Yunghee Lee,Jongse Park; Proceedings of the IEEE/CVF Conference on Computer Vision and Pattern Recognition (CVPR) Workshops, 2024, pp. 8085-8093

Abstract


As video understanding (VU) promises unprecedented capabilities in the era of video data explosion, its efficient computation plays a critical role in practicalizing the algorithmic innovations. While VU models often rely on powerful foundational models such as CLIP to understand visual concepts, the massive computational demand hinders their scalable deployment over real-world video data silos. To this end, this paper proposes LVS, a learned video storage system that memoizes feature vectors for the already-seen video clips and reuses them for future VU queries. The key challenge is the video's continuous nature that disallows the naive computation reuse among VU queries for different video clips.
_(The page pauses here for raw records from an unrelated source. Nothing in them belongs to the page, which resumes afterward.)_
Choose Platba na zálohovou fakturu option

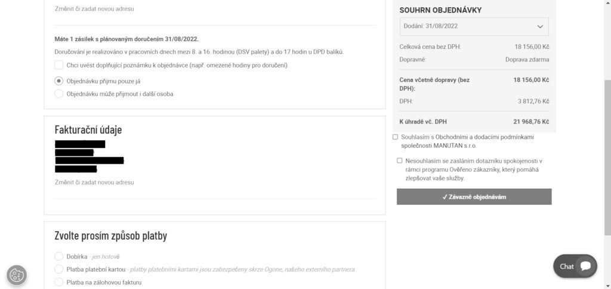coord(58,282)
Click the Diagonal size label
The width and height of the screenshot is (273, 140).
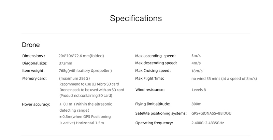tap(35, 63)
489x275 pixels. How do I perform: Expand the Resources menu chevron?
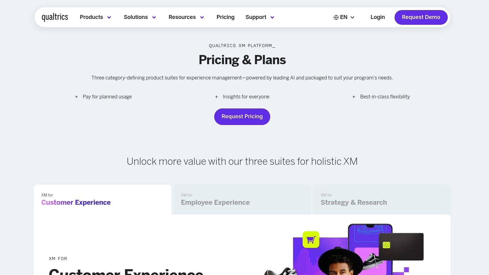pyautogui.click(x=202, y=17)
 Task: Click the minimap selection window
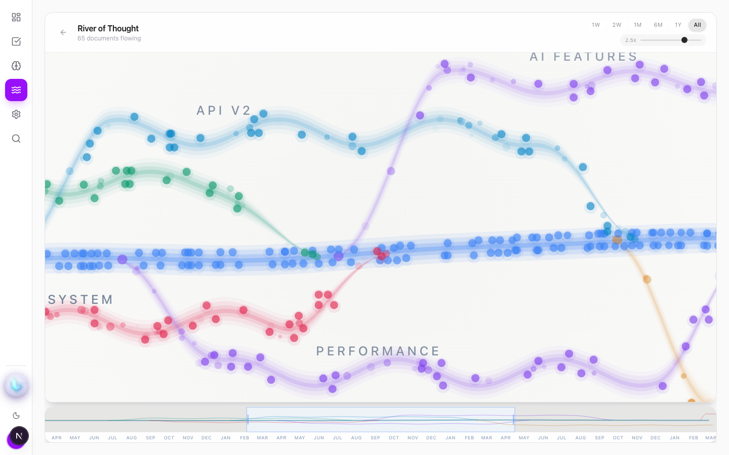381,420
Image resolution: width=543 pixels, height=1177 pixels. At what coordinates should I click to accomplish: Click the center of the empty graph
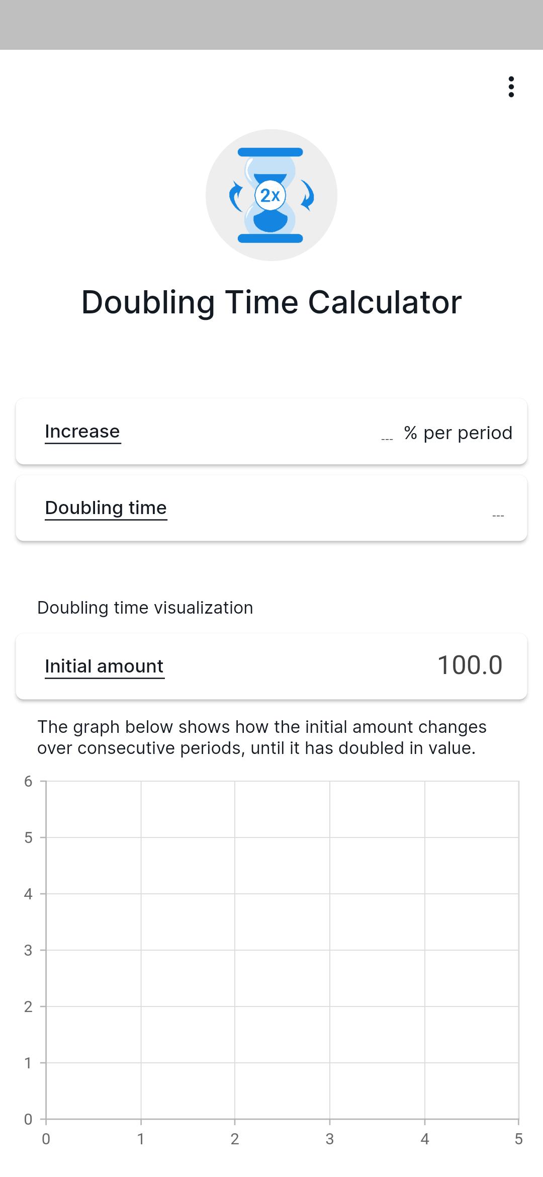click(x=282, y=950)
To address this challenge, we identify a unique property in which VU-generated feature vectors form a monoid and leverage the monoid homomorphism using a multilayer perceptron (MLP) model to effectively fuse the disjoint feature vectors. Our evaluation shows that LVS achieves up to 1.59x speedup in VU query processing latency, while experiencing no significant accuracy loss in the UCF101 video classification task.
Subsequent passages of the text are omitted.